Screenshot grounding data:
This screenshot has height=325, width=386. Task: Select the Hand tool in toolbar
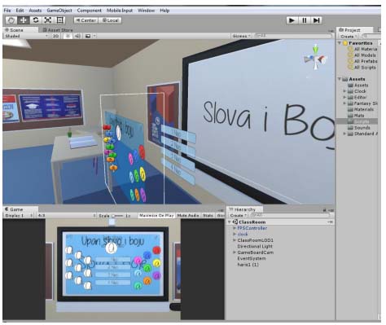11,20
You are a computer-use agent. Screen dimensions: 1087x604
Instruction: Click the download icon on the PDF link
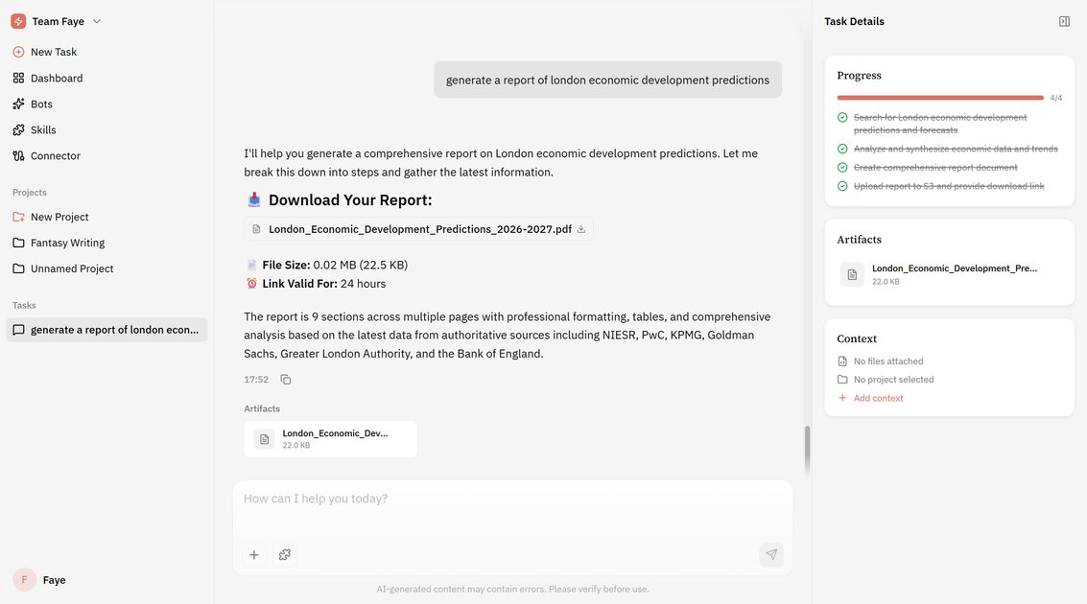click(x=581, y=229)
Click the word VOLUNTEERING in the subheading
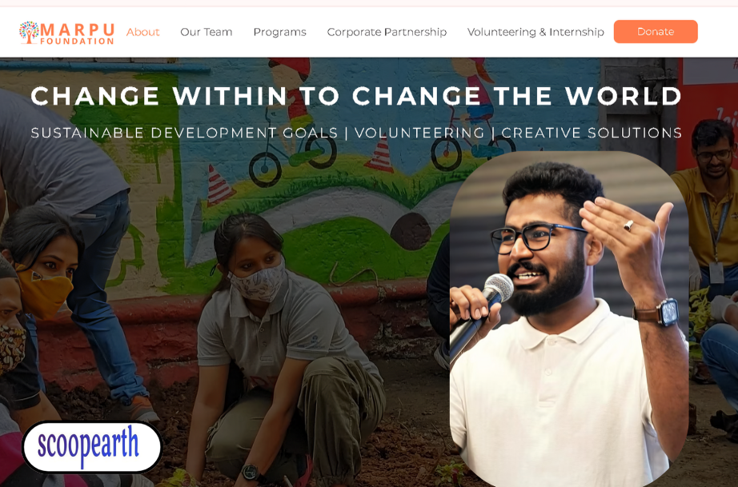The image size is (738, 487). click(419, 133)
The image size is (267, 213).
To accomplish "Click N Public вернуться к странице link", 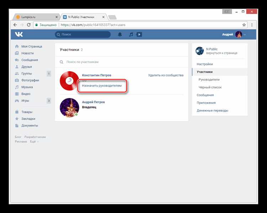I will coord(221,51).
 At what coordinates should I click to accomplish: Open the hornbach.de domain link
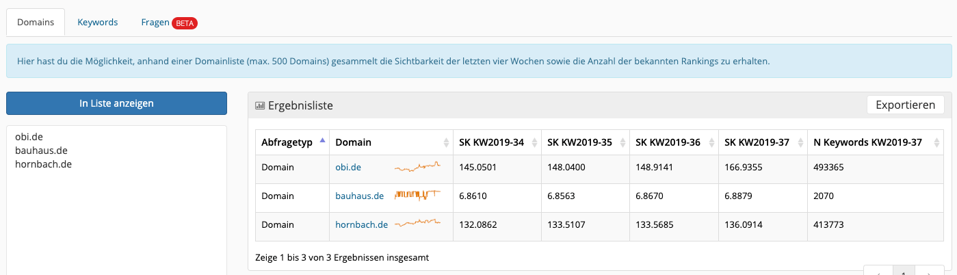362,224

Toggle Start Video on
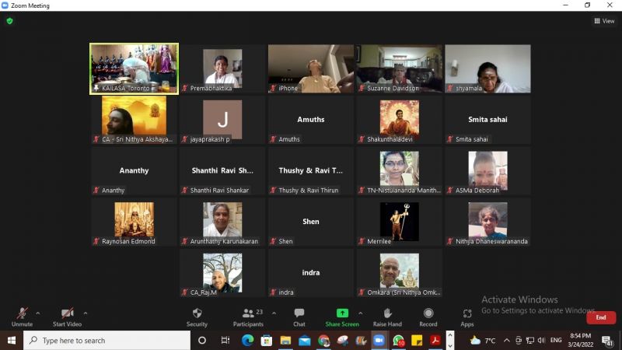click(68, 316)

Your task: Starting with the first line of the data above, write out each line exactly up to and including the line that holds "The image size is (267, 213).". Pictures stay out.

Response for this exercise:
This screenshot has height=325, width=386. Task: Select the Hand tool in toolbar
11,20
You are a computer-use agent. Screen dimensions: 1087x604
Instruction: Click the download icon on the PDF link
click(x=581, y=229)
Click the word VOLUNTEERING in the subheading
The image size is (738, 487). click(419, 133)
The image size is (267, 213).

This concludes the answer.